If a skill is clearly wrong, reject it immediately instead of waiting for failures to accumulate:

```
/skill reject <name> <reason>
```

For example:

```
/skill reject docker "generates docker run commands without the -it flag for interactive shells"
```

This triggers the LLM improvement pipeline on the next agent cycle.

## Recommended Starting Configuration

```toml
[skills]
hybrid_search = true
cosine_weight = 0.7

[skills.learning]
enabled = true
auto_activate = false
min_failures = 3
improve_threshold = 0.7
rollback_threshold = 0.5
min_evaluations = 5
max_versions = 10
cooldown_minutes = 60
detector_mode = "regex"   # switch to "judge" for LLM-backed detection

[agent.learning]
correction_detection = true
correction_confidence_threshold = 0.7
correction_recall_limit = 3
correction_min_similarity = 0.75
```

Keep `auto_activate = false` until you have enough history to trust the LLM-generated improvements.

## Step 5 -- Enable D2Skill Step-Level Correction (Optional)

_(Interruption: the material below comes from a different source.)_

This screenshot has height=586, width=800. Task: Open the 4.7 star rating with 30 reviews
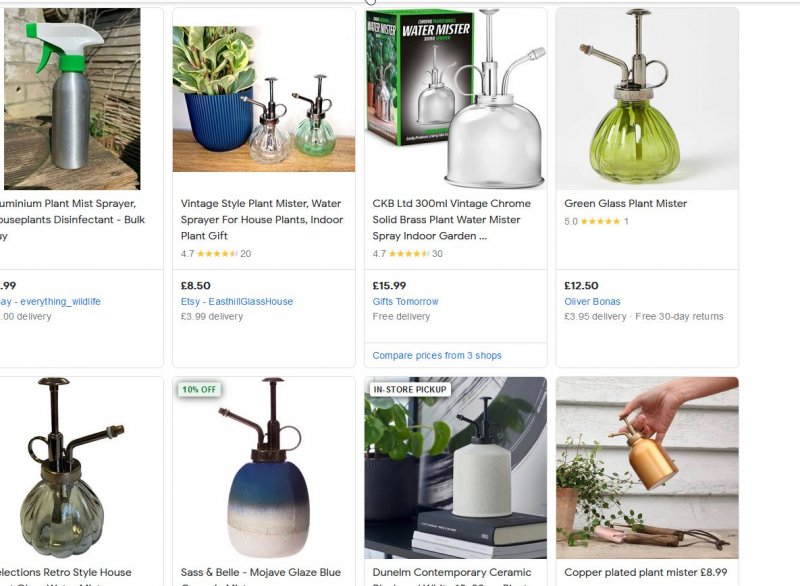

D2Skill extends the improvement pipeline with targeted step-level error correction. Instead of regenerating an entire skill after failures, D2Skill identifies the specific failing step and corrects only that step:

```toml
[skills.learning]
d2skill_enabled = true         # Enable step-level error correction (default: false)
```

This reduces LLM cost during improvement cycles and preserves working steps within multi-step skills.

## Step 6 -- Enable SkillOrchestra RL Routing (Optional)

When you have 10+ skills with overlapping descriptions, SkillOrchestra adds an RL routing head that learns from execution outcomes to improve skill selection over time:

```toml
[skills]
rl_routing_enabled = true      # Enable RL-based skill routing (default: false)
```

SkillOrchestra requires `[skills.learning] enabled = true` to collect reward signals. It falls back to standard BM25+cosine matching during cold start until enough observations accumulate.

See [SkillOrchestra](../advanced/skill-orchestra.md) for details on the contextual bandit algorithm and tuning.